• _Problems and tasks_
[A] Quote everything in the inner dialogue from "I don’t like" down to "Just not tonight.".
[B] Copy word for word every sentence in the inner dialogue that ends with a question mark.

╭─ Extracted text

I’m telling you, I can’t give any more.
Yes, you can. I know you can. You’ve got it in you. I know it’s hard, but it has to be done. And getting me to eat isn’t going to change that. Food doesn’t satisfy you; it only makes things worse for both of us. It’s one more chain tying us down. If you really want us to be free, you need to give this up. What good will it be, if we finish these exams and head off into the great unknown, saddled with this addiction?
– a moment of hesitation –
Ok. Valid point.
We need to be smart. I know you have good reasons to rebel, but not against the bright lines. We need the bright lines. They’re going to help us find a way out of this mess. We’ll never really be free without them.
I don’t like this. It feels wrong.
I know. It seems contradictory, boundaries making us more free. But I need you to trust me on this.
You don’t have a lot of trust built up, unfortunately.
Ok. Fair enough. Who can you trust?
I’m a rebel. Trust isn’t a big part of my personality.
Why not? It used to be.
And, just like that, I lost her. I don’t think she’s gone, but she doesn’t want to talk to me any more. Not right now. I’m not sure why: maybe she can’t answer the question; maybe she’s just tired – I know I am. This whole process is exhausting. But it isn’t over. I’ll keep looking – and I have no doubt that she’ll have more to say. Just not tonight.

╰─
╭─ Recorded data

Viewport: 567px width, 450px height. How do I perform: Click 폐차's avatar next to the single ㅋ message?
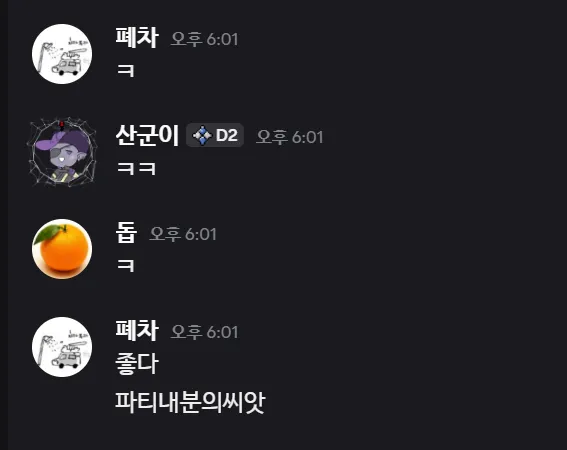pyautogui.click(x=62, y=54)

╰─

• _Replies_
[A]
I don’t like this. It feels wrong.
I know. It seems contradictory, boundaries making us more free. But I need you to trust me on this.
You don’t have a lot of trust built up, unfortunately.
Ok. Fair enough. Who can you trust?
I’m a rebel. Trust isn’t a big part of my personality.
Why not? It used to be.
And, just like that, I lost her. I don’t think she’s gone, but she doesn’t want to talk to me any more. Not right now. I’m not sure why: maybe she can’t answer the question; maybe she’s just tired – I know I am. This whole process is exhausting. But it isn’t over. I’ll keep looking – and I have no doubt that she’ll have more to say. Just not tonight.

[B]
What good will it be, if we finish these exams and head off into the great unknown, saddled with this addiction?
Who can you trust?
Why not?